Adanya perselingkuhan, muncul dari faktor internal ataupun eksternal dalam berpasangan. Jika dilihat dari faktor internal, pertama pelaku perselingkuhan memiliki keimanan yang lemah dan kurangnya ilmu pengetahuan agama. Tidak menjadi jaminan pasti bahwa orang yang paham agama bahkan menduduki posisi sebagai pemuka agama lepas dari perselingkuhan, akan tetapi faktor keimanan lemah memiliki potensi lebih untuk melakukan perselingkuhan.
Kedua, munculnya rasa bosan dan kurang kuatnya komitmen pernikahan. Sementara bosan adalah hal yang wajar dirasakan dalam menjalin hubungan, namun adanya komitmen kuat tentu tidak akan mendorong pelarian kepada perselingkuhan. Dan ketiga, merasa bahwa pasangan tidak sesuai harapan dan berkurangmya rasa cinta terhadap pasangan. Faktor ketiga ini muncul juga berkesinambungan dengan faktor-faktor sebelumnya.
Pernikahan adalah ibadah panjang dari segi waktu untuk menjalani segala ujian dan nikmat kehidupan bersama pasangan. Cinta dan kasih yang seharusnya terus bermekaran ditengah pasangan suami istri bisa pudar seiring berjalannya waktu dan ujian rumah tangga yang dihadapi.

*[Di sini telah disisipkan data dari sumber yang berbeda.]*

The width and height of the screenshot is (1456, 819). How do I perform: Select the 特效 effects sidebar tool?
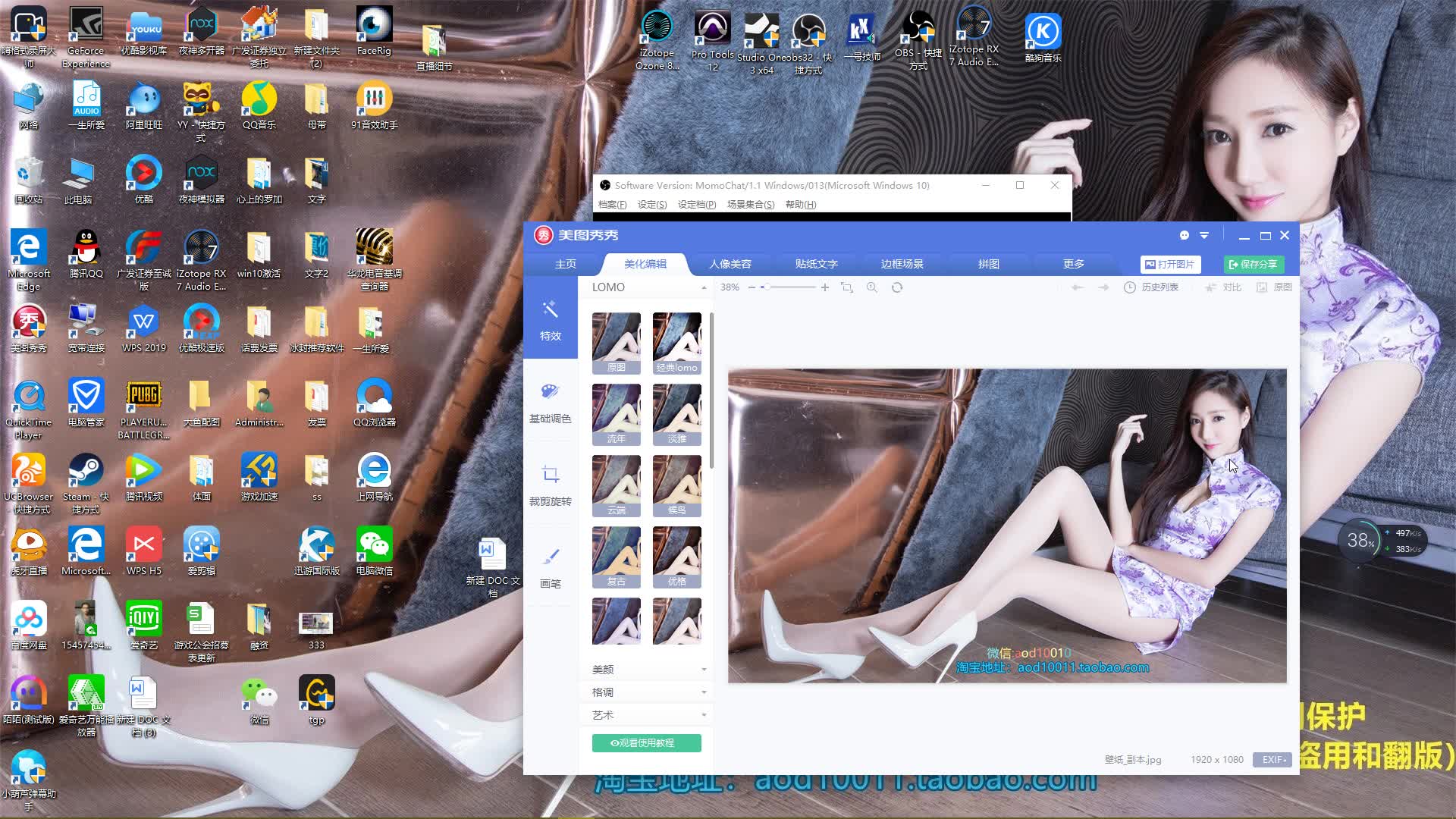coord(550,319)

Selain faktor internal diatas, pelaku perselingkuhan juga mendapat dorongan dari luar yang disebut dengan faktor eksternal saat terjerumus dalam perselingkuhan. Diantaranya, godaan laki-laki atau perempuan lain, seperti doktrin yang menebar bahwa ‘rumput tetangga lebih hijau’ membentuk mindset bosan terhadap pasangan dan melihat orang lain jauh lebih baik dari pasangan yang dimiliki. Pasangan yang sering menghabiskan waktu bersama partner atau rekan kerja juga mempengaruhi, karena intensitas dengan pasangan lebih kurang dan pasangan berfikir bahwa kepentingan orang lain lebih diutamakan.